#### [Entrevista]
+ + +
O escritor e jornalista Fernando Gabeira, 75 anos,
ex-deputado do PT e do PV é, hoje, um incansável defensor do impeachment da
presidente Dilma Rousseff e da prisão do ex-presidente Lula, que ele chama de
“chefe da quadrilha”.
Mineiro, ele mora no Rio de Janeiro, mas se considera, hoje,
mais brasileiro do que nunca, pois vive viajando pelo País para apresentar o
programa que leva seu nome, na GloboNews.
Nesta entrevista à ISTOÉ, o jornalista diz que “há base
constitucional e política para o impeachment”, que “o Brasil mudou muito”, como
mostram as manifestações nas ruas, e que ser chamado de golpista por defender a
saída da presidente do poder não o inquieta. “Faz parte do jogo”, afirma.
ISTOÉ - Há argumento constitucional para o impeachment da
presidente?
FERNANDO GABEIRA - Há muito tempo. Os argumentos
constitucionais existem desde as pedaladas, passando pela campanha eleitoral;
pelo dinheiro empregado na campanha, no João Santana (marqueteiro) via
(empreiteira) Odebrecht; pela denúncia do Otávio Azevedo, presidente da
(empreiteira) Andrade Gutierrez. São denúncias que já existem aí. Executivos da
Andrade Gutierrez já fizeram a delação premiada e alguns elementos já viraram
públicos. Então tudo isso mostra que há uma base clara. Se não houvesse, ainda
há uma grande vontade popular de que ela saia. As ruas estão gritando por
impeachment. Então, não só há base constitucional como há base política para o
impeachment.
ISTOÉ - Dilma é corrupta?
GABEIRA - Não há nada que diga respeito a ela, pessoalmente.
O problema é que ela é a presidente da República e foi eleita nesse contexto de
ilegalidade. O que se pede hoje não é a prisão dela, é o impeachment. A prisão
que se pede é a do Lula. Você vai às ruas e ninguém fala “Dilma na prisão”. Se
fala em “Fora Dilma e Lula na prisão”.
+ + +
#### [Sua tarefa]
Transcreva da entrevista, sem nenhuma alteração, tudo o que vai de "O escritor e" até "nome, na GloboNews.", inclusive.
+ + +
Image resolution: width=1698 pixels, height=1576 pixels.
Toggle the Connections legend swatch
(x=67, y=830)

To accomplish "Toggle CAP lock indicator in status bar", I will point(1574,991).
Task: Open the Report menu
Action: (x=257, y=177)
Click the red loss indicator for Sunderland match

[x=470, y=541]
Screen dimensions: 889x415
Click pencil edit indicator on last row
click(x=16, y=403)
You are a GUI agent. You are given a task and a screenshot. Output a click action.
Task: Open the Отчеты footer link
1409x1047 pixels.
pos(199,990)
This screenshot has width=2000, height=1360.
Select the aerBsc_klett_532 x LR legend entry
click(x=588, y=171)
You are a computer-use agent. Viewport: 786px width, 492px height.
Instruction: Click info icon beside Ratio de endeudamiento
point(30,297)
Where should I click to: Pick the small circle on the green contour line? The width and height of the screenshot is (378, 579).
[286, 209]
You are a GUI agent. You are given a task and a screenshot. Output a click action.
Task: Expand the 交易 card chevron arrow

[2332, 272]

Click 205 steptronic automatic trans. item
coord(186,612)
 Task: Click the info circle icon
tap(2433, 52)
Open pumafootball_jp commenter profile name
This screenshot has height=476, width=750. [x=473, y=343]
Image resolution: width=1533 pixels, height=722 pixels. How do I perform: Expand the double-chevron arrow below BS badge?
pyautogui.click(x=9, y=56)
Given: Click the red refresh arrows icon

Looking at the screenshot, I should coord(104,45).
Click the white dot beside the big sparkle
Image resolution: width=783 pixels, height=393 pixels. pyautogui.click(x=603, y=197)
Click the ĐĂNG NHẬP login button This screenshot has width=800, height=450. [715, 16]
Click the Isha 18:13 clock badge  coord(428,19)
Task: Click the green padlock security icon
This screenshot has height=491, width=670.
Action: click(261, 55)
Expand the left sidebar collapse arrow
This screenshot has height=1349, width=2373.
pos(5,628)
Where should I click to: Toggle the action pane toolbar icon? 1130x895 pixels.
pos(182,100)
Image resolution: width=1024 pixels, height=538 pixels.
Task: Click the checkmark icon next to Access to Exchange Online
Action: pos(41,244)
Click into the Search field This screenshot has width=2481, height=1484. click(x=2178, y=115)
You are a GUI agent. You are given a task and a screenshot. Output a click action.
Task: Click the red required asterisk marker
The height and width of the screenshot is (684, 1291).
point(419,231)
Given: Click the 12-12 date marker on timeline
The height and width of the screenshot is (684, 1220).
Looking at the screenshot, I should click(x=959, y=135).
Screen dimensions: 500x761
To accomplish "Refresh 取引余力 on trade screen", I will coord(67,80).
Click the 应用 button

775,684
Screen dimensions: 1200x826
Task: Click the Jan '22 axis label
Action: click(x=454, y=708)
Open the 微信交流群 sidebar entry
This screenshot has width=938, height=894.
+ + +
#### [Exercício resolvido]
O escritor e jornalista Fernando Gabeira, 75 anos,
ex-deputado do PT e do PV é, hoje, um incansável defensor do impeachment da
presidente Dilma Rousseff e da prisão do ex-presidente Lula, que ele chama de
“chefe da quadrilha”.
Mineiro, ele mora no Rio de Janeiro, mas se considera, hoje,
mais brasileiro do que nunca, pois vive viajando pelo País para apresentar o
programa que leva seu nome, na GloboNews.